Wilk: Wzmocnienia, nie uzupełnienia

Korespondencja z Antalyi

Krzysztof BROMMER: O tym, czy Piast dokona jeszcze jakiegoś transferu…

Bogdan WILK: – Chcę podkreślić, że wszyscy w klubie uważamy, iż na każdą pozycję mamy po dwóch równorzędnych zawodników. Uważamy, że jeśli ma ktoś przyjść, to zdecydowanie musi podnieść jakość. Mówimy o wzmocnieniach. Obecnie drużyna nie potrzebuje uzupełnień składu. Nawet zrobiliśmy ruchy w drugą stronę, mam na myśli wypożyczenie Denisa Gojki do Mielca, żeby miał możliwość regularnej gry. Chcemy aby wrócił bardziej ograny. Nad transferem pracujemy, ale póki nie ma podpisu na umowie, to nie ma o czym mówić.

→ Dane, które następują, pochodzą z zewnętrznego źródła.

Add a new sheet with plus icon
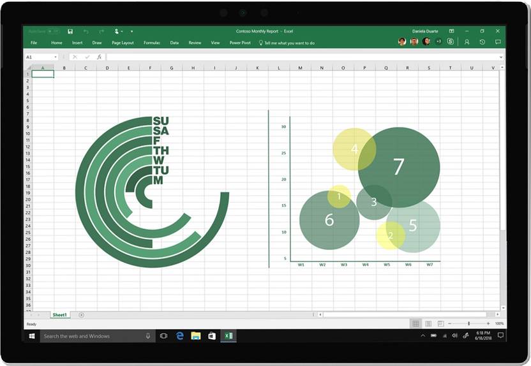 pyautogui.click(x=81, y=315)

Fot. Irek Dorożański/400mm

O powrocie Tomasza Jodłowca…

Bogdan WILK: – Włożyliśmy w to sporo wysiłku i to nie była tak prosta sprawa, jak niektórym mogło się wydawać. Byliśmy w nieco niekomfortowej sytuacji, bo musieliśmy czekać na decyzję Legii. Dopiero gdy ją poznaliśmy, mogliśmy działać.

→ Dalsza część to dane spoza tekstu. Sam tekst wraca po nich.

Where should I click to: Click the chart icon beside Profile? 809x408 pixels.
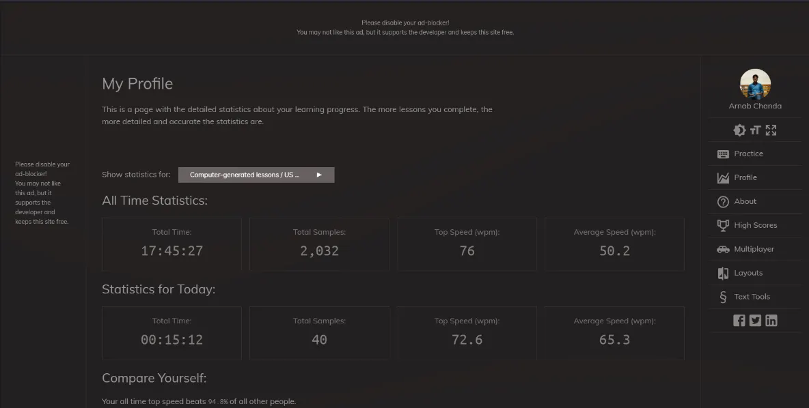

O kończących się latem kontraktach…

Bogdan WILK: – Będziemy rozmawiać. Z niektórymi zawodnikami te rozmowy już były, ale daliśmy sobie czas. Jedna i druga strona jest tego zdania, że nie ma co się spieszyć. Teraz ważna jest wiosna i to, jak zakończymy sezon. Każdy piłkarz jest osobnym tematem, ale mogę zapewnić też, że każdy z chłopaków chce tutaj grać. Wszyscy w Piaście dobrze się czują i widzą, że jest o co grać w Gliwicach. Nikt się nie pali, żeby stąd odejść. Wręcz przeciwnie.

O rosnącej cenie i zainteresowaniu Patrykiem Dziczkiem…

Bogdan WILK: – Były zapytania już teraz o Patryka, ale on ma ważny z nami kontrakt, a w czerwcu są młodzieżowe mistrzostwa Europy. „Dziku” jest ważnym zawodnikiem kadry Czesława Michniewicza, która udowodniła w barażu z Portugalią, że stać ją na niespodzianki. Patryk może się pokazać jeszcze szerszej publiczności, a jego cena może tylko wzrosnąć.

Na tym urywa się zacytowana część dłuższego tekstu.